**DATASET EXCERPTS:**
>> BEGIN

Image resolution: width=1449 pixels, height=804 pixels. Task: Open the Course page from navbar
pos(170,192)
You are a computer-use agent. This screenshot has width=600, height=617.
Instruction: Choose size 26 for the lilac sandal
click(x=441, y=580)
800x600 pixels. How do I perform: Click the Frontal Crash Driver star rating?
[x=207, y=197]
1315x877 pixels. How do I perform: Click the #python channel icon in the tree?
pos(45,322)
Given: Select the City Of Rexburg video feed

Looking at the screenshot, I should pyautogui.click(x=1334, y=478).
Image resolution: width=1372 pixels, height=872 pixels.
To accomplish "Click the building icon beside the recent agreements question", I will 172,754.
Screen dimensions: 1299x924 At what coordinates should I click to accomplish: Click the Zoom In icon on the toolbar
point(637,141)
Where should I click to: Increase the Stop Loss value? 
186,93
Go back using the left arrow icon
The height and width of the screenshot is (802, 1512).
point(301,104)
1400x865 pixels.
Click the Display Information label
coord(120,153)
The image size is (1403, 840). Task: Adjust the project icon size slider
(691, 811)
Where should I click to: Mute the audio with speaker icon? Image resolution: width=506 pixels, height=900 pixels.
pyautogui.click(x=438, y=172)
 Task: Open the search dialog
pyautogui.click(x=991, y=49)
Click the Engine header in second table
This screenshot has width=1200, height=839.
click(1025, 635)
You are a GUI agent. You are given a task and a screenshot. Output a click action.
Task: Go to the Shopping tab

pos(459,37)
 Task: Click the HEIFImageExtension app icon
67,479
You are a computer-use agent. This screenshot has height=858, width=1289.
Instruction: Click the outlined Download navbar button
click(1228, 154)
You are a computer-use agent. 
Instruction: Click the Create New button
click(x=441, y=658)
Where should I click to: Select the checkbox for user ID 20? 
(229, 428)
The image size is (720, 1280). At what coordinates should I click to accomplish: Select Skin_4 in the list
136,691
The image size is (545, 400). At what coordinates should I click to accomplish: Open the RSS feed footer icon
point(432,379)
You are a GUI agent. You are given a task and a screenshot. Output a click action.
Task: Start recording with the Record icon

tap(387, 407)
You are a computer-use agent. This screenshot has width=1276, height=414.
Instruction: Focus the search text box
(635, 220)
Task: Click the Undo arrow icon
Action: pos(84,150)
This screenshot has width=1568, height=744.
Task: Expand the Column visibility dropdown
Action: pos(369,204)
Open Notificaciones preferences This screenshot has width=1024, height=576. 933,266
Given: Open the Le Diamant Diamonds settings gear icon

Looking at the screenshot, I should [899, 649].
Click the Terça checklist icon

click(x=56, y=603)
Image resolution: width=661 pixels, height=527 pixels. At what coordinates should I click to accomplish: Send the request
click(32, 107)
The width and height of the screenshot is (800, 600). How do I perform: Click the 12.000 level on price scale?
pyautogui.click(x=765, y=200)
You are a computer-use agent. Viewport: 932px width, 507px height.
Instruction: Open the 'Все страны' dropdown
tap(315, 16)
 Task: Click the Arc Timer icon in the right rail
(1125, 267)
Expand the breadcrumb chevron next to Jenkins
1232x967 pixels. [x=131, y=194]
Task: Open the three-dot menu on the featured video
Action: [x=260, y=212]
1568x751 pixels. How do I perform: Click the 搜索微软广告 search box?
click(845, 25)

>> END

**TASK GOAL:** Format the lines of the data as a numbered list with blank lines dropped, starting at the line containing "Task: Click the Arc" and running through the end of the data, inclusive. List those lines only.

**REPLY TO THE TASK:**
1.  Task: Click the Arc Timer icon in the right rail
2. (1125, 267)
3. Expand the breadcrumb chevron next to Jenkins
4. 1232x967 pixels. [x=131, y=194]
5. Task: Open the three-dot menu on the featured video
6. Action: [x=260, y=212]
7. 1568x751 pixels. How do I perform: Click the 搜索微软广告 search box?
8. click(845, 25)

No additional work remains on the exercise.